The capture of the former Bosnian Serb General Ratko Mladic is perhaps more significant than many people estimate. Mladic, who was arrested yesterday in northern Serbia, has been arrested on 15 counts of crimes against humanity and is expected to be extradited to The Hague where he will be tried.

It is only three years since the first Serbian President Radovan Karadzic was arrested. Karadzic by all accounts was charming and garrulous, performing to the world’s media and statesmen when Yugoslavia was being savaged by war. Whilst Mladic (or the ‘Butcher of Bosnia’ as he became ordained) was inflicting the misery of war on millions. Small, yet tough, the indignant and ruthless general, was behind the massacre at Srebrenica where over 8,500 Bosnian Muslims (Bosniaks) were killed in mass graves whilst the UN stood by, this was genocide in Europe sixty years after the Holocaust. He also oversaw the bombardment of Sarajevo. A place that became a poetical term for misery, death and destruction. This was a war that spilt blood on a continent that had been ravaged by so many conflicts earlier in the century. It brought us the inaction and inertia of diplomats and introduced the chilling phrase ‘ethnic cleansing’ into the English language.

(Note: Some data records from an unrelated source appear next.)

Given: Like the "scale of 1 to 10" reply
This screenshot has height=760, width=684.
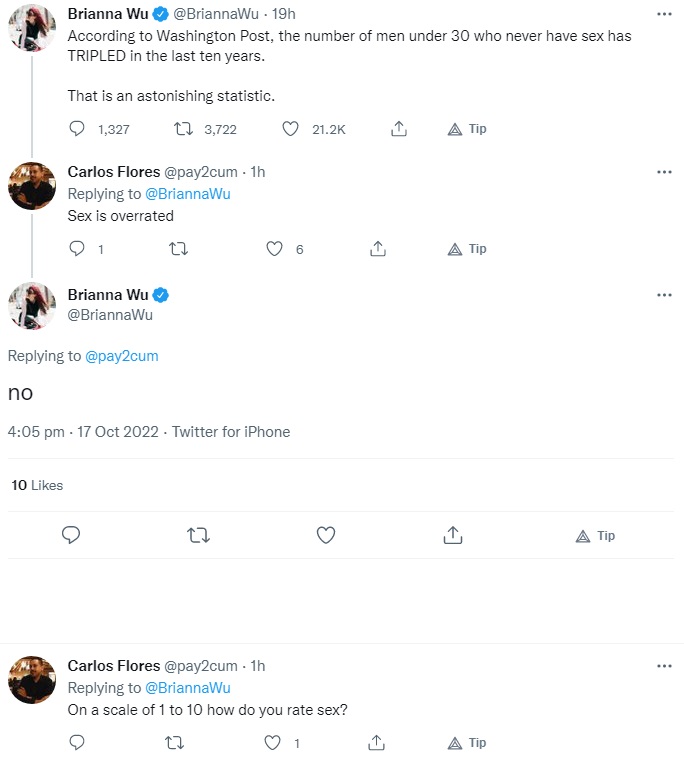Looking at the screenshot, I should (x=272, y=743).
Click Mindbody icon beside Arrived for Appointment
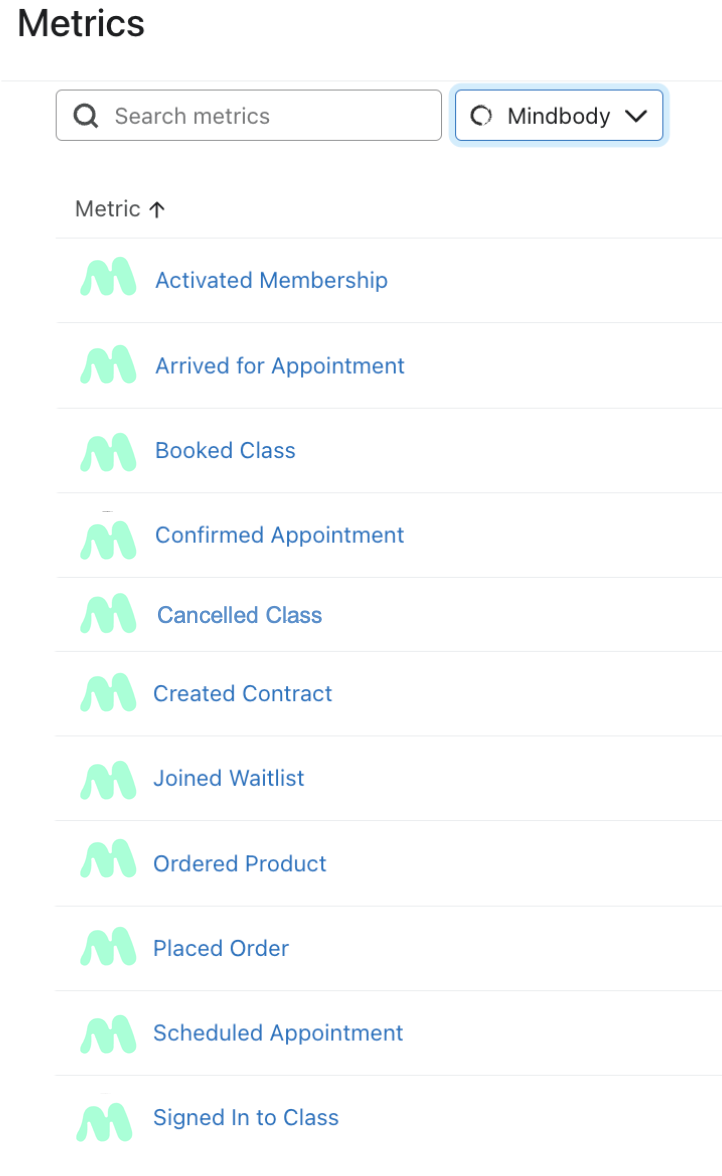Viewport: 722px width, 1176px height. [108, 366]
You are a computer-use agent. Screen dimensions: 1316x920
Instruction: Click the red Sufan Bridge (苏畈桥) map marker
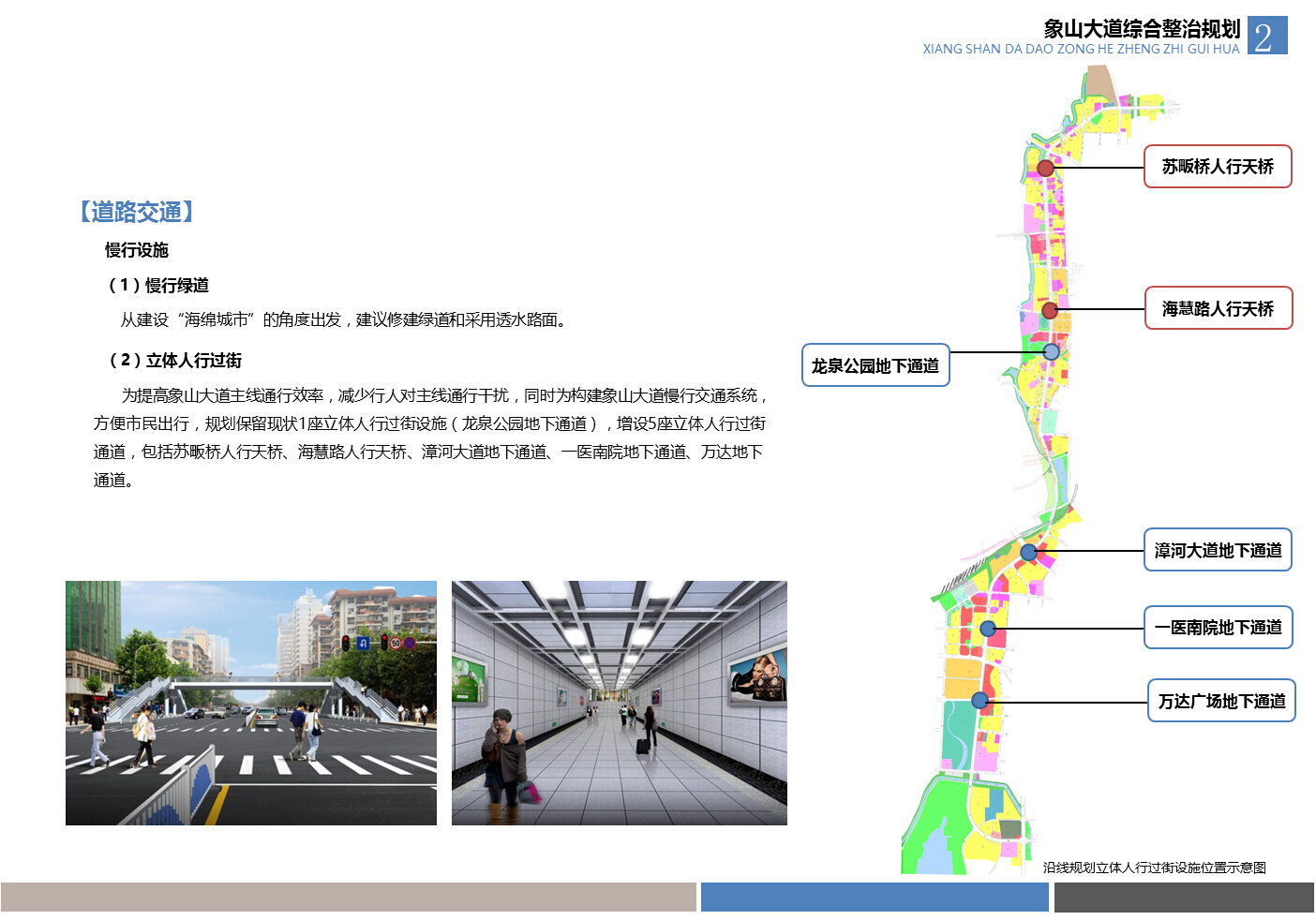[1046, 169]
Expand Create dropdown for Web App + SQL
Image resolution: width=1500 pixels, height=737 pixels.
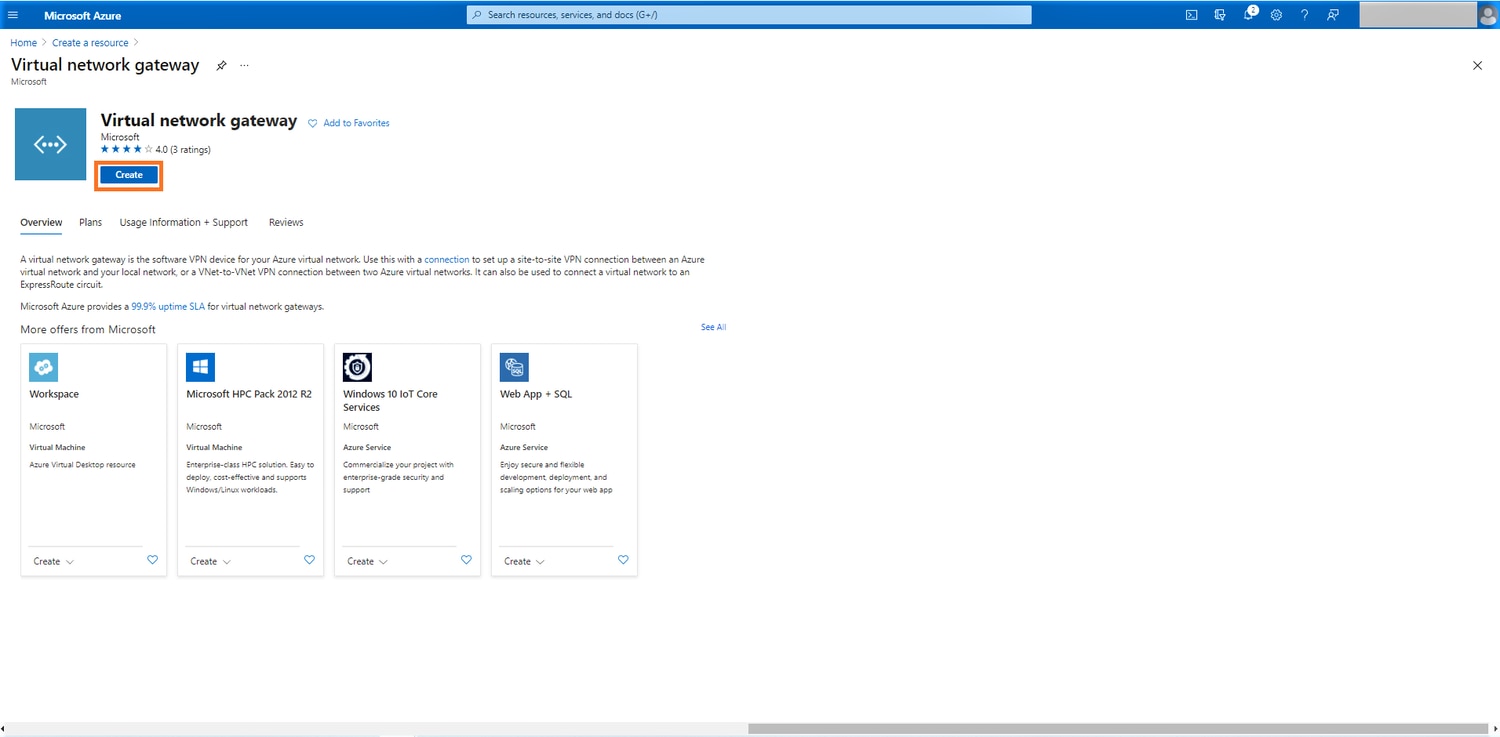tap(524, 562)
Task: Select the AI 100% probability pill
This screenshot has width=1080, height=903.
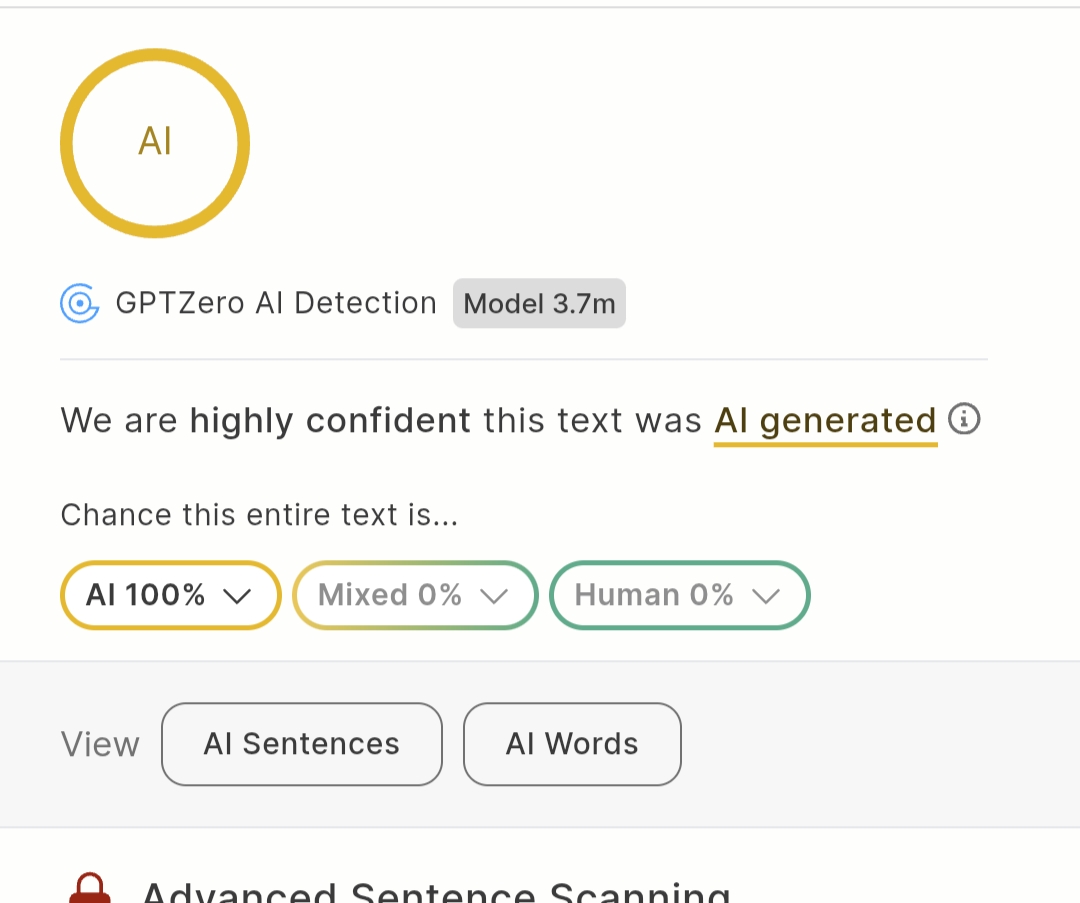Action: click(x=145, y=596)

After twenty years of hostilities, this may finally end a chapter of toil and unrest in the South Eastern corner of Europe. Since the bombing of Belgrade by NATO and the indictment (but later death) of the former Serbian President Slobodan Milosevic, the region is transforming economically and politically. Many of the new republics that once formed Yugoslavia like Croatia are now attracting tourists and are close to agreeing European Union membership. Many of the world’s best sportsmen and women also come from the region with footballers like Serbia’s Nemanja Vidic and Croatia’s Luka Modric to the tennis players Novak Djokovic and Anna Ivanovic.

Many commentators have speculated that Mladic’s arrest may have been induced through diplomatic circles that would quicken up Serbia’s membership to the European Union. Yet many Serbs feel aggrieved by their national perception of those around Europe. And do they have a right to be? The Yugoslavian break up and subsequent war did not stem from a couple of years of uncertainty. There have been ethnic tensions between Yugoslavs for many centuries, a country composed of Muslims, Catholics and Orthodox. In World War 2 over 1.2 million Yugoslavs were killed, but not by Hitler’s war machine, but mainly through ethnic violence. The Communist dictatorship of Marshal Tito brought decades of stability; but his death only saw those underlying tensions come to a head at the beginning of the 1990s. The all-out war saw all men conscripted and all families suffer, yet the perception is that it was instigated by Serbs. Despite the bloodshed inflicted by the likes of militant criminals like Arkan and Mladic, it is wrong to simply pigeon hole the entire nation of Serbia as the only aggressors, many were murderous and acted with impunity; but like most wars it was subject to history. The Serb victimhood was used by politicians to fuel Serb nationalism. It ultimately inflamed Milosevic to attack Kosovo at the end of the century, bringing NATO and Russia to the verge of war.

History has unfolded in front of us with new nations with strong cultures, and Europe has yet again learnt to move on from its troubled past. The capture of Mladic may finally end an era of aggression and insularity for Serbia and now allow it to evolve politically, economically and socially.